McNulty fled New Orleans ahead of Hurricane Katrina, and was one of the first to move back in. This book chronicles his survival in the city, without utilities, but with the rebel spirit typical of NOLA denizens. It's not just about the storm...it's about the city and its unique culture, from the parties that spring up in defiance of the curfew to the street art people create from the detritus of the hurricane. When Epiphany, or Twelfth Night, comes after the first post-Katrina Christmas, Carnival season officially begins and New Orleans begins to put its party clothes on again.
One of the most compelling, honest accounts of New Orleans after the Hurricane Katrina tragedy. Although non-fiction, the tension, fear and ultimate spirit of the city is palpable.
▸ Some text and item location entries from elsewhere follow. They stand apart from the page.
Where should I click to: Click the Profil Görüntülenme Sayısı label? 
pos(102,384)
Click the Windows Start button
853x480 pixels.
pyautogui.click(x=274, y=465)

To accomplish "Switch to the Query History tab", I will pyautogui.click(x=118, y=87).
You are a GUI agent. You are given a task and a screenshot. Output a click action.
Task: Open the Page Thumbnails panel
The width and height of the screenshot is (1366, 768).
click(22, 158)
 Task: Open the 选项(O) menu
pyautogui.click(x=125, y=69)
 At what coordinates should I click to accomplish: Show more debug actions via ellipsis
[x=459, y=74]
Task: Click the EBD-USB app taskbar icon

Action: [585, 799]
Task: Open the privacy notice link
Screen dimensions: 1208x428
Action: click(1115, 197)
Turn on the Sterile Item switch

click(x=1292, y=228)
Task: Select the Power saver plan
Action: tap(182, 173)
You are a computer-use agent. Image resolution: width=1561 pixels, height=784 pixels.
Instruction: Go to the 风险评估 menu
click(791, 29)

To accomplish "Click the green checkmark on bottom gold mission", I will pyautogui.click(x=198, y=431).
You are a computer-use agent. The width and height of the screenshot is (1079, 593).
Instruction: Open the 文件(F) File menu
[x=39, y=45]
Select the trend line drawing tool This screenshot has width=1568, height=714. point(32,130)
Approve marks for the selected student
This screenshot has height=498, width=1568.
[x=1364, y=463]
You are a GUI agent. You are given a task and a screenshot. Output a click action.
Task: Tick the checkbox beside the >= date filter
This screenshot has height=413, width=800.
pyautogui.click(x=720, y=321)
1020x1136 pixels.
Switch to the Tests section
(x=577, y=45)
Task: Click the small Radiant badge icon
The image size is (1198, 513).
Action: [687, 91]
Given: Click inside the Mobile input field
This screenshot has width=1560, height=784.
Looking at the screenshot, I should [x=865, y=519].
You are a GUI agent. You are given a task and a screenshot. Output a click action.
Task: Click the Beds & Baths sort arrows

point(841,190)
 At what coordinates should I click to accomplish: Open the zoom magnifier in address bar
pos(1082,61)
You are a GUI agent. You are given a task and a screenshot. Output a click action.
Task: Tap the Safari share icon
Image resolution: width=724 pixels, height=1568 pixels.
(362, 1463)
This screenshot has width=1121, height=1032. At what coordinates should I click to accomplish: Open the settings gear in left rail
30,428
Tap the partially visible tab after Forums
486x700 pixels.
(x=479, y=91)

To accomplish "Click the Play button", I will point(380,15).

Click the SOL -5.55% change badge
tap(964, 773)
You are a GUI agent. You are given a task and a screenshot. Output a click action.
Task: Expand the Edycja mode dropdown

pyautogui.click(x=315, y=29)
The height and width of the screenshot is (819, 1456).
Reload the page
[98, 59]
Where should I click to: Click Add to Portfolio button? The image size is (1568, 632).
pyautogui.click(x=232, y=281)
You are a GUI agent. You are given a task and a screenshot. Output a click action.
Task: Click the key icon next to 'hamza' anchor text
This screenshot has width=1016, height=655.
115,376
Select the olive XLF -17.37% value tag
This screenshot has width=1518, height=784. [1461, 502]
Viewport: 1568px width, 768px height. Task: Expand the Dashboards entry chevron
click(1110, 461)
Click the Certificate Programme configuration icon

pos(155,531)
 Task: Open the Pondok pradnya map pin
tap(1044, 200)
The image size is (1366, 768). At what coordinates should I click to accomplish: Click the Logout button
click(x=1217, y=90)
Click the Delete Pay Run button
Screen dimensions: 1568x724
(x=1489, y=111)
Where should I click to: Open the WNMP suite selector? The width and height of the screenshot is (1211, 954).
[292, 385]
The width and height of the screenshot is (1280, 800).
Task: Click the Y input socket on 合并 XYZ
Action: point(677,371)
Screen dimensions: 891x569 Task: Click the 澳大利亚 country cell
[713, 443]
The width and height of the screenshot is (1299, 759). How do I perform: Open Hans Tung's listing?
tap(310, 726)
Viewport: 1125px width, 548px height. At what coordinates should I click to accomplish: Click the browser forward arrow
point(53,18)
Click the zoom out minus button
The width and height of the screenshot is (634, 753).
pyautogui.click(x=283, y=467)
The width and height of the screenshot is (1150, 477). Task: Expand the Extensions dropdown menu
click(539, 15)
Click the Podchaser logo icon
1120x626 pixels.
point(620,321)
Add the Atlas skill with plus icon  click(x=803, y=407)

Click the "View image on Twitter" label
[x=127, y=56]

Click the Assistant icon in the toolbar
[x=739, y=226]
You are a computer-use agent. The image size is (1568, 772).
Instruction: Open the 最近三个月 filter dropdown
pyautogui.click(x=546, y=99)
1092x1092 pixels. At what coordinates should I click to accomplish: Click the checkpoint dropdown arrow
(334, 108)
I hope McNulty will follow up this book with NOLA's continued recovery.
Ian McNulty moved back to New Orleans as soon as he could following Katrina. He lived in his house sans electricity and just about every other modern convenience. This is a great story about his love affair with the Big Easy. It really puts New Orleans culture in perspective.
This book was just okay. It seemed to drag in parts. Pictures would have made it quite a bit more interesting so that you can really get a better feel what the author is trying to tell instead of the overuse of adjectives.
As a Mississippi survivor of Katrina myself, I generally approach New Orleans stories with aprehension. This was outstanding. Very hard to put down, and easy to sense walking with the author as he lives out his personal nightmare.
A beautifully written book that reads like a love poem for my favorite city in the world - New Orleans. A compassionate look at a city that is filled with political corruption, violence & poverty but is still more alive, creative & beautiful than any other place.